## WORK REQUEST
Write out the data exactly, every line included.

## RECORDS PROVIDED
+++

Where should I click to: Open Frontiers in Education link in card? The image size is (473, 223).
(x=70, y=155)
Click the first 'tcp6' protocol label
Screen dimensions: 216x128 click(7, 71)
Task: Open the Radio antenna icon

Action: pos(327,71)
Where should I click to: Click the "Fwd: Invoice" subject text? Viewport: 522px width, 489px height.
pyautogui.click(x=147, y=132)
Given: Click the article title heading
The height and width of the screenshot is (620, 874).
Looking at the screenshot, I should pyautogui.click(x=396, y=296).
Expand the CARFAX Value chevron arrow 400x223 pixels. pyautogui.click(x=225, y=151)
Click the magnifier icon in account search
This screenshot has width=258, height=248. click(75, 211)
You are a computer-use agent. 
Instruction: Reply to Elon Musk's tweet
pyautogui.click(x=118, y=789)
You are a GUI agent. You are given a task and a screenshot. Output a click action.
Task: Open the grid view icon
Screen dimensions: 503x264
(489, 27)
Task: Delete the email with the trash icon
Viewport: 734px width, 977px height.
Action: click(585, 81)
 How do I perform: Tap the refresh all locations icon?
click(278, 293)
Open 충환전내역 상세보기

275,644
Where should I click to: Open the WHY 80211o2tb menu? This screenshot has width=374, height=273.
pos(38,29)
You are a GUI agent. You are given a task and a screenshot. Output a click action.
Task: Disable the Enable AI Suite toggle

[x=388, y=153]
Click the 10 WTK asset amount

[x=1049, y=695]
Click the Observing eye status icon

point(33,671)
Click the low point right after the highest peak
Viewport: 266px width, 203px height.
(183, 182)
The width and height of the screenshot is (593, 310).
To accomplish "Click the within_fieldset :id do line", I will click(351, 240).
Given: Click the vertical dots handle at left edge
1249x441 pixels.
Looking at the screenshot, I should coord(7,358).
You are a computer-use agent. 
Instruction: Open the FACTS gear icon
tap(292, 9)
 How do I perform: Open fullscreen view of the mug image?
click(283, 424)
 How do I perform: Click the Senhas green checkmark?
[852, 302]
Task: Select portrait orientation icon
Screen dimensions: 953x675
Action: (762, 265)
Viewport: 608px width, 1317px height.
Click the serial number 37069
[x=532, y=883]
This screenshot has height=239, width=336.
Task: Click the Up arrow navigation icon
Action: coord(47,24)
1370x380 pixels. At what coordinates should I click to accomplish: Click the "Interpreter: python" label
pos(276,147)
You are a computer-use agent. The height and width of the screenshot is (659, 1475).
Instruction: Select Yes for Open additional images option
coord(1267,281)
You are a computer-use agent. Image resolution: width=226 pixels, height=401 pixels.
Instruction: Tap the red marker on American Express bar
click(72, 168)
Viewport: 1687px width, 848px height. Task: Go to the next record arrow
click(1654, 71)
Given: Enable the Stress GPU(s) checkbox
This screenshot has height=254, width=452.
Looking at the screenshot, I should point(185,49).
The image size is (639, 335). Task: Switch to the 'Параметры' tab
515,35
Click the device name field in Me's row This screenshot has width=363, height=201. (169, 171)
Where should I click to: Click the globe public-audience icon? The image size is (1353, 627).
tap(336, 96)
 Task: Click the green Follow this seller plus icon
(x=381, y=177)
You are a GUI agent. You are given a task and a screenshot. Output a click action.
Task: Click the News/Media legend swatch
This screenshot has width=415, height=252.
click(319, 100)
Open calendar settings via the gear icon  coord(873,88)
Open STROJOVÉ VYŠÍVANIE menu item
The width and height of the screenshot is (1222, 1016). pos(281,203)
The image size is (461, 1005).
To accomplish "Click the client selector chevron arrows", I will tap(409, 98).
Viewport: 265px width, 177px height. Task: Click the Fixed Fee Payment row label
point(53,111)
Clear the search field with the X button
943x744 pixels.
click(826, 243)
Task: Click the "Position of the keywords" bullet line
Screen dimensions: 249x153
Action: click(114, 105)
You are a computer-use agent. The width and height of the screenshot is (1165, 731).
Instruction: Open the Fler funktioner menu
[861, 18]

+++

## EXPECTED ANSWER
Where should I click to: Open Frontiers in Education link in card? The image size is (473, 223).
(x=70, y=155)
Click the first 'tcp6' protocol label
Screen dimensions: 216x128 click(7, 71)
Task: Open the Radio antenna icon

Action: pos(327,71)
Where should I click to: Click the "Fwd: Invoice" subject text? Viewport: 522px width, 489px height.
pyautogui.click(x=147, y=132)
Given: Click the article title heading
The height and width of the screenshot is (620, 874).
Looking at the screenshot, I should pyautogui.click(x=396, y=296).
Expand the CARFAX Value chevron arrow 400x223 pixels. pyautogui.click(x=225, y=151)
Click the magnifier icon in account search
This screenshot has width=258, height=248. click(75, 211)
You are a computer-use agent. 
Instruction: Reply to Elon Musk's tweet
pyautogui.click(x=118, y=789)
You are a GUI agent. You are given a task and a screenshot. Output a click action.
Task: Open the grid view icon
Screen dimensions: 503x264
(489, 27)
Task: Delete the email with the trash icon
Viewport: 734px width, 977px height.
Action: click(585, 81)
 How do I perform: Tap the refresh all locations icon?
click(278, 293)
Open 충환전내역 상세보기

275,644
Where should I click to: Open the WHY 80211o2tb menu? This screenshot has width=374, height=273.
pos(38,29)
You are a GUI agent. You are given a task and a screenshot. Output a click action.
Task: Disable the Enable AI Suite toggle

[x=388, y=153]
Click the 10 WTK asset amount

[x=1049, y=695]
Click the Observing eye status icon

point(33,671)
Click the low point right after the highest peak
Viewport: 266px width, 203px height.
(183, 182)
The width and height of the screenshot is (593, 310).
To accomplish "Click the within_fieldset :id do line", I will click(351, 240).
Given: Click the vertical dots handle at left edge
1249x441 pixels.
Looking at the screenshot, I should coord(7,358).
You are a computer-use agent. 
Instruction: Open the FACTS gear icon
tap(292, 9)
 How do I perform: Open fullscreen view of the mug image?
click(283, 424)
 How do I perform: Click the Senhas green checkmark?
[852, 302]
Task: Select portrait orientation icon
Screen dimensions: 953x675
Action: (762, 265)
Viewport: 608px width, 1317px height.
Click the serial number 37069
[x=532, y=883]
This screenshot has height=239, width=336.
Task: Click the Up arrow navigation icon
Action: coord(47,24)
1370x380 pixels. At what coordinates should I click to accomplish: Click the "Interpreter: python" label
pos(276,147)
You are a computer-use agent. The height and width of the screenshot is (659, 1475).
Instruction: Select Yes for Open additional images option
coord(1267,281)
You are a computer-use agent. Image resolution: width=226 pixels, height=401 pixels.
Instruction: Tap the red marker on American Express bar
click(72, 168)
Viewport: 1687px width, 848px height. Task: Go to the next record arrow
click(1654, 71)
Given: Enable the Stress GPU(s) checkbox
This screenshot has height=254, width=452.
Looking at the screenshot, I should point(185,49).
The image size is (639, 335). Task: Switch to the 'Параметры' tab
515,35
Click the device name field in Me's row This screenshot has width=363, height=201. (169, 171)
Where should I click to: Click the globe public-audience icon? The image size is (1353, 627).
tap(336, 96)
 Task: Click the green Follow this seller plus icon
(x=381, y=177)
You are a GUI agent. You are given a task and a screenshot. Output a click action.
Task: Click the News/Media legend swatch
This screenshot has width=415, height=252.
click(319, 100)
Open calendar settings via the gear icon  coord(873,88)
Open STROJOVÉ VYŠÍVANIE menu item
The width and height of the screenshot is (1222, 1016). pos(281,203)
The image size is (461, 1005).
To accomplish "Click the client selector chevron arrows", I will tap(409, 98).
Viewport: 265px width, 177px height. Task: Click the Fixed Fee Payment row label
point(53,111)
Clear the search field with the X button
943x744 pixels.
click(826, 243)
Task: Click the "Position of the keywords" bullet line
Screen dimensions: 249x153
Action: click(114, 105)
You are a computer-use agent. The width and height of the screenshot is (1165, 731).
Instruction: Open the Fler funktioner menu
[861, 18]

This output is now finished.